The absence of lime-rich basic soils and the high rainfall might have delayed Cheshire's agricultural exploitation compared with the adjacent areas of North Wales and the Peak District, with light soils overlaying sand, gravel or sandstone being cultivated before poorly drained clay soils. In the Bronze Age, agricultural usage was largely concentrated on uplands in the Pennine fringe in the east of the county and the Mid Cheshire Ridge. This trend continued during the Iron Age, although there were some scattered lowland farmsteads such as at Bruen Stapleford.

==Roman occupation==
Pollen analysis suggests extensive forest clearance had occurred by or during the Roman period, although there is little evidence that the land was cultivated; felling could have been necessary to fuel the salt industry. Only limited evidence of Roman field systems has been found in the county; possible examples include Longley Farm, Kelsall, Pale Heights, Eddisbury and Somerford Hall, near Congleton. Spelt was grown at the Roman settlement of Wilderspool and a farmstead has been excavated at Birch Heath, Tarporley. Querns have been discovered at the settlement at Saltney, near the legionary fortress of Deva (Chester); the site has been suggested to have grown cereals for the garrison, although the heavy clay soil makes this less likely. Corn-drying ovens were installed at Cheshire's only known Roman villa at Eaton by Tarporley.

==Domesday survey==
The Domesday survey of 1086 forms the first documentary evidence for agriculture in the county. The county continued to be sparsely populated at this date compared with southern England and the South Midlands. The total population has been estimated to lie between 10,500 and 11,000, with a population density ranging from almost uninhabited in the east of the county to 20 per square mile in the Wirral and the valleys of the Dee, Gowy and Weaver. The county contained around 490 hides of farmed land, mainly in the west, where "hide" refers to a variable area probably equivalent to the land that could support a household. A total of 935 ploughlands was recorded, although there were only 456 plough teams. One interpretation of these figures is that only around 50% of the available arable land was in cultivation at the time of the survey, perhaps because much of the county had made only a limited recovery from the devastation caused by William I's suppression of the Mercian uprisings sixteen years previously. An alternative view is that some land had not previously been taxed.

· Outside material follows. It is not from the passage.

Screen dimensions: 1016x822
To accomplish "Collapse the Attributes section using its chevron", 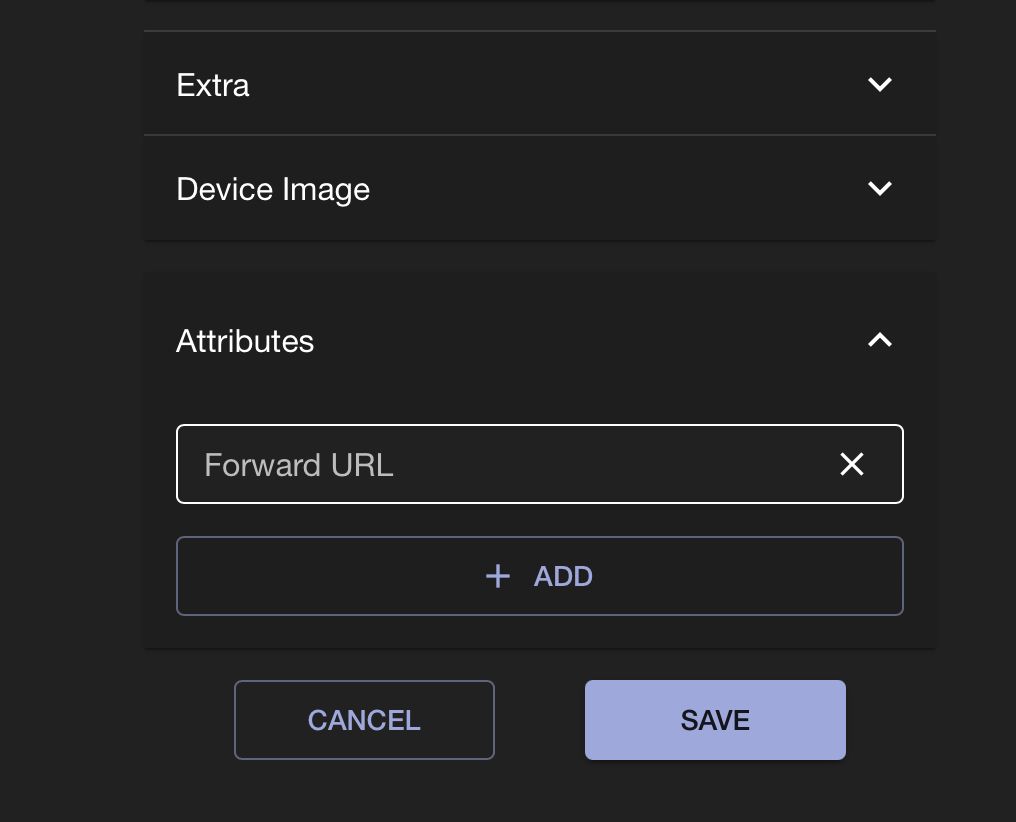I will coord(880,341).
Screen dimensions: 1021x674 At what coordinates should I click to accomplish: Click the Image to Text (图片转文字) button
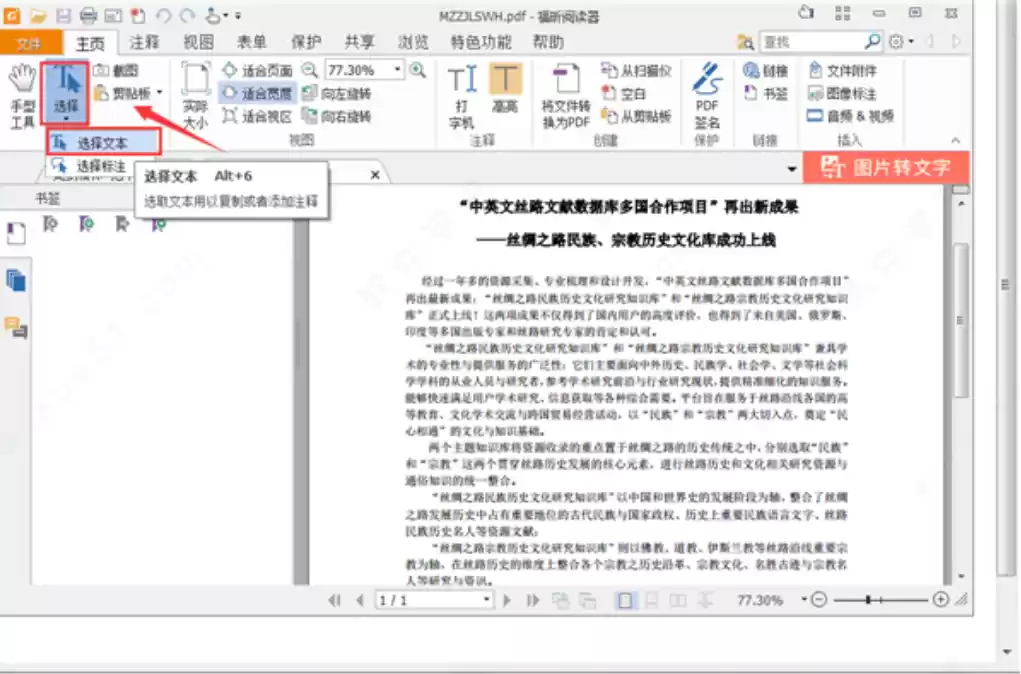(x=885, y=167)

At the time of the Domesday survey, mixed subsistence farming was the norm. The main crops grown were wheat, barley, oats and peas. Very little meadow was recorded in the Domesday survey; the majority lay in river valleys and probably represented water meadows. Though not mentioned in the survey, cattle, pigs and sheep were presumably the main livestock at this date.

==Medieval and Tudor periods==
In the 12th century, the area was described as being "unproductive of cereals, especially of corn". During the 12th to 14th centuries, the main crops were barley, oats and rye, with wheat also being frequently grown. In the 15th and 16th centuries, barley and oats were grown across the county, with rye being largely concentrated in the south; wheat was also grown in some areas, although much of the land was unsuitable. Peas and beans were mainly grown in the north, and other crops included hemp and flax. The three-field system of crop rotation appears not to have been commonly used in the county, with irregular field systems taking its place, as in much of northern England. There is evidence for around 250 commonly held open fields across Cheshire, which were generally smaller than those in the Midlands, and used a two-field or multiple-field pattern. Oxen were usually preferred over horses for ploughing. Orchards were recorded in Chester in the 16th century. The designation of the three royal hunting forests of Mara and Mondrem, Macclesfield and Wirral, which at their height covered around 40% of the county, significantly slowed agricultural development within their boundaries. The rise in population during the 12th and 13th centuries created a need for increased agricultural output, and trees were cleared in the forests (assarting) and marsh reclaimed for use as arable land. Agricultural efficiency also improved during this period with, for example, the practice of applying a clay and lime mixture termed marl as a fertiliser from the early 13th century, earlier than in much of Britain. Marl pits were common in some parts of the county. Subsistence agriculture was gradually replaced by the trade of surplus produce at local markets and fairs.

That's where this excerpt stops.